The flag of Brazil. Brazil, the largest country in South America, is gaining increased attention as a world power. (Credit: Stock Exchange)

“Brazil has attracted spectators and scientists from around the world for decades due to its Carnival festivals, soccer players, groovy infectious pop music, Brazilian ideas and practices of racial mixture, and the art and danger of shantytown life,” says Pardue, also assistant professor of international and area studies in Arts & Sciences.

“Since the turn of the 21st century, Brazil has gone to another level and gained increasing attention as a major player in geopolitics and global economics,” Pardue says. “Brazil deserves critical inquiry.”

All events are free and open to the public, with the exception of the April 6 book discussion, which is open only to WUSTL faculty and graduate students.

The symposium schedule:

Wednesday, April 4

Film Toxic Amazon (2011) and discussion, 4 p.m. Busch 100
Brazilian journalist and environmental activist Felipe Milanez will participate in a conversation about the violence associated with development and law in the Amazon. Milanez was named a “Forest Hero” by the United Nations in 2012.

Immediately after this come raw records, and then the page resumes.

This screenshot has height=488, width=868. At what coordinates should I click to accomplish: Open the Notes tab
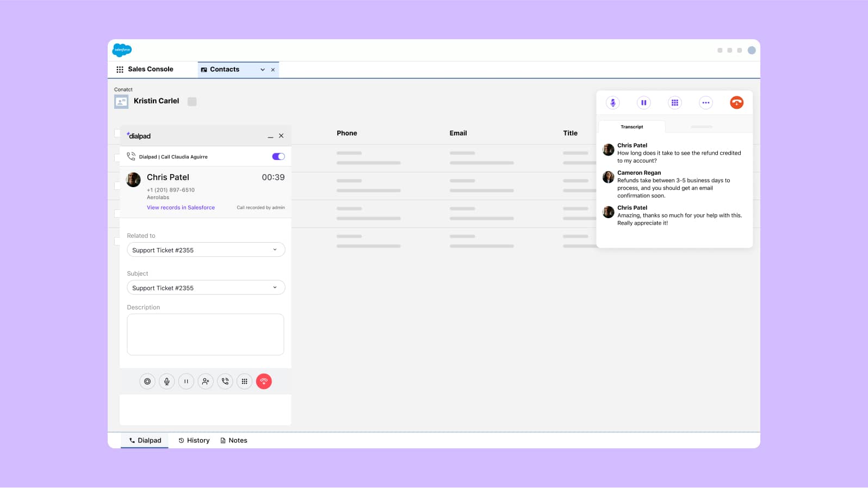pos(234,441)
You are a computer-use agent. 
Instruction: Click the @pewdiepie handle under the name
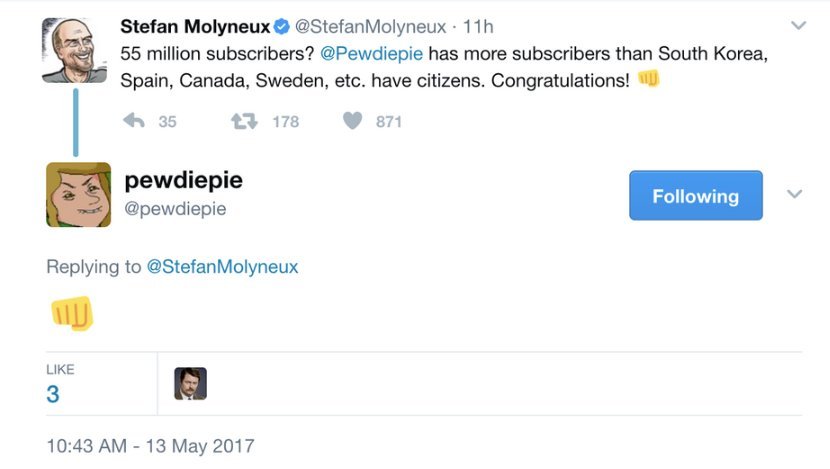[x=175, y=208]
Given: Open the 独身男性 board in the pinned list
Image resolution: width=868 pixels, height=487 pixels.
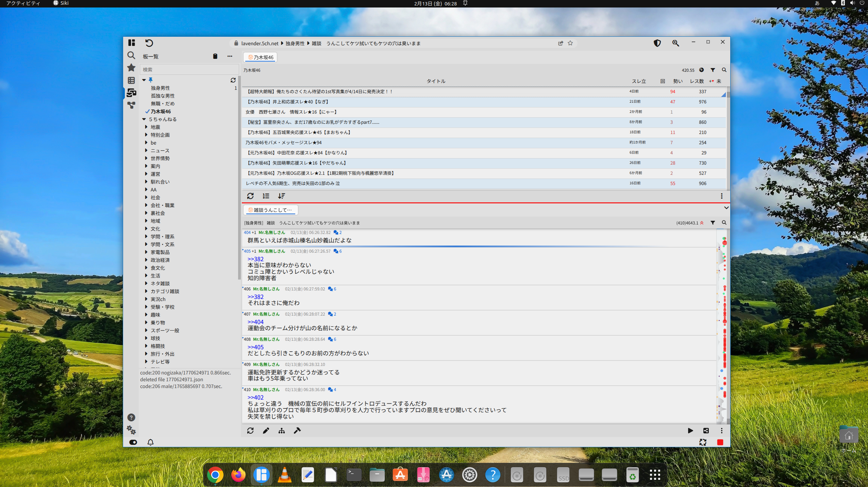Looking at the screenshot, I should coord(160,88).
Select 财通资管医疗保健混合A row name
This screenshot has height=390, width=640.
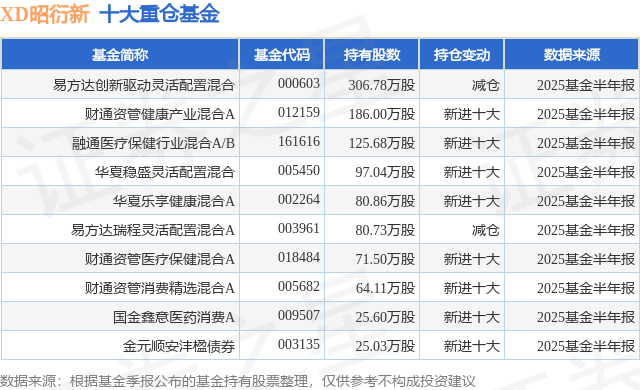pos(160,259)
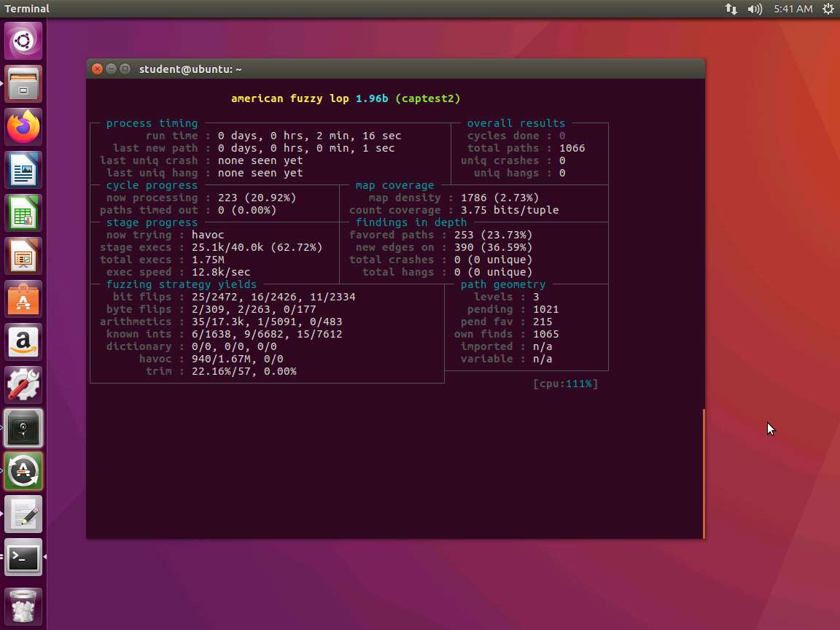Open the Ubuntu Software center icon
This screenshot has width=840, height=630.
(x=23, y=300)
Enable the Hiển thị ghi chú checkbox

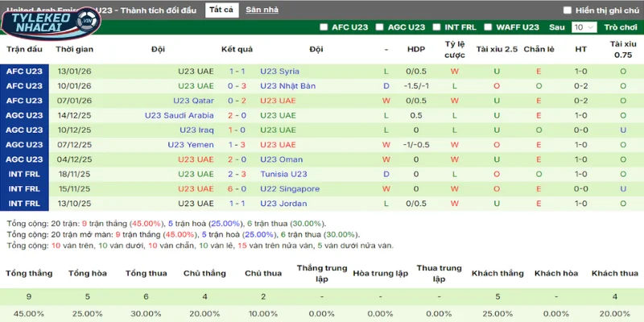tap(568, 10)
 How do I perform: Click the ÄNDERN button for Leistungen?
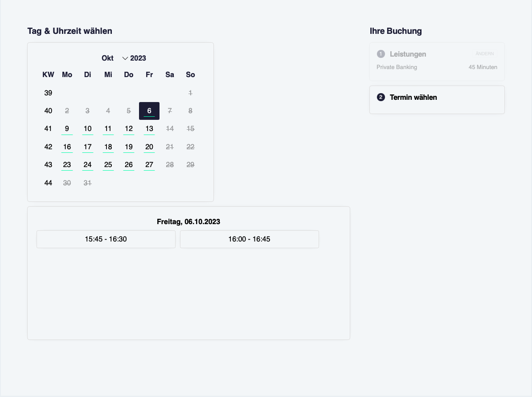(x=484, y=54)
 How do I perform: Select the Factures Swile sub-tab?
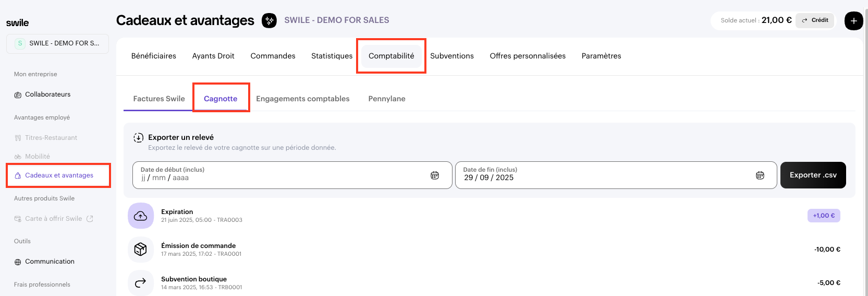tap(159, 99)
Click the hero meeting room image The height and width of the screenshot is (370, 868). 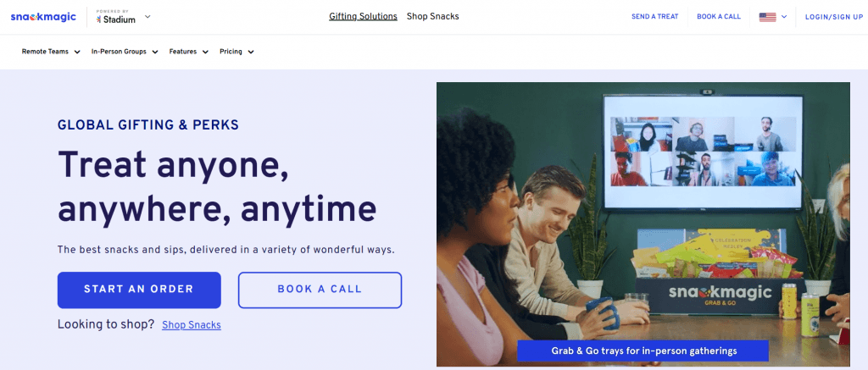[x=643, y=224]
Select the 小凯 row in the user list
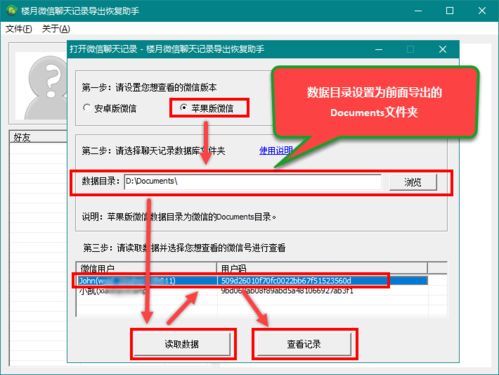Viewport: 499px width, 375px height. (x=252, y=291)
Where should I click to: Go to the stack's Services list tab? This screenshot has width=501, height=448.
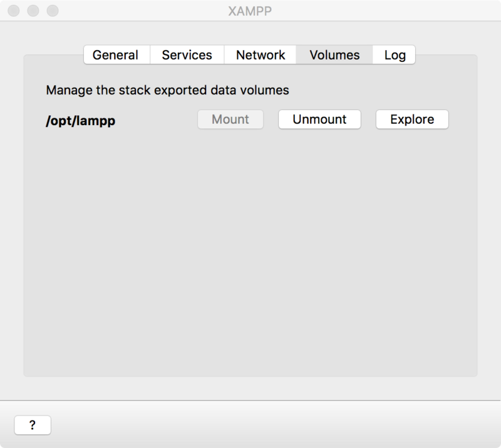[x=187, y=55]

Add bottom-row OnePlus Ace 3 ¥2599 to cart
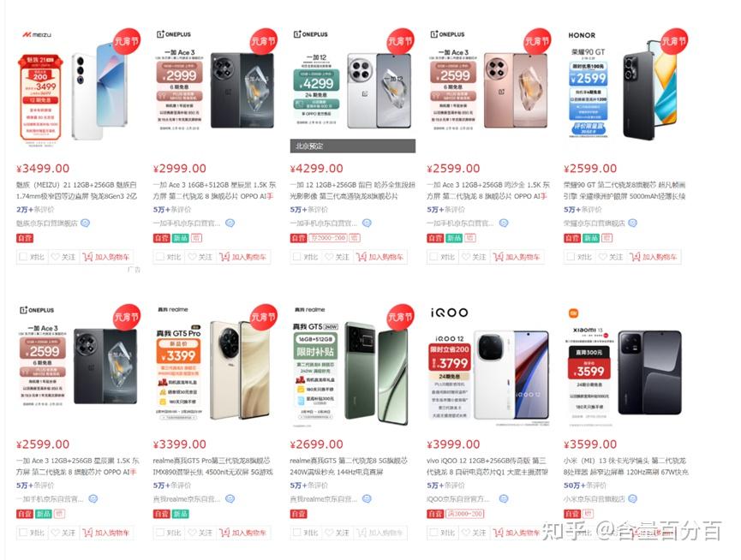[107, 533]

Dance & Percussion Workshop, 7 p.m. the Gargoyle in Mallinckrodt Center
Attendees can learn to dance and play samba with instructor Eliana Oliveira and percussionist Moacyr Marchini. This event is limited to the first 20 people who sign up to svital@wustl.edu by Monday, April 2.

Thursday, April 5

Keynote talk “The Dirty Politics of Shantytown Radicalism: Murder, Slander and Associational Life in Mid-Twentieth-Century Rio de Janeiro,” 6 p.m. Women’s Building Formal Lounge
This lecture, by Brodwyn Fischer, PhD, associate professor of history at Northwestern University, focuses on Rio de Janeiro’s first favela (slum) association in the 1950s, the leader of which later was credibly accused of the sort of land-grabbing and violence the association fought against. The talk also will examine the problems of idealization of grassroots lawmaking and associations and of plural sources of power/rights/law when they are not constrained by any baseline societal consensus.

Friday, April 6

Discussion of book A Poverty of Rights: Citizenship and Inequality in Twentieth-Century Rio de Janeiro (2008), 10 a.m.
Faculty and graduate students can participate in the African Diaspora Reading Group discussion of the award-winning book A Poverty of Rights: Citizenship and Inequality in Twentieth-Century Rio de Janeiro with the book’s author, Brodwyn Fischer (also the keynote speaker). For more information, email ymiki@wustl.edu.

Refreshments will be available at all events except the Dance & Percussion Workshop.

Organizers of the event, along with Pardue, are Selma Vital, PhD, lecturer in Portuguese in Arts & Sciences; Yuko Miki, PhD, assistant professor of history in Arts & Sciences; and freshman Theresa Jahl.

The events are sponsored by International and Area Studies, the departments of Anthropology and of History, and the Association of Latin American Students.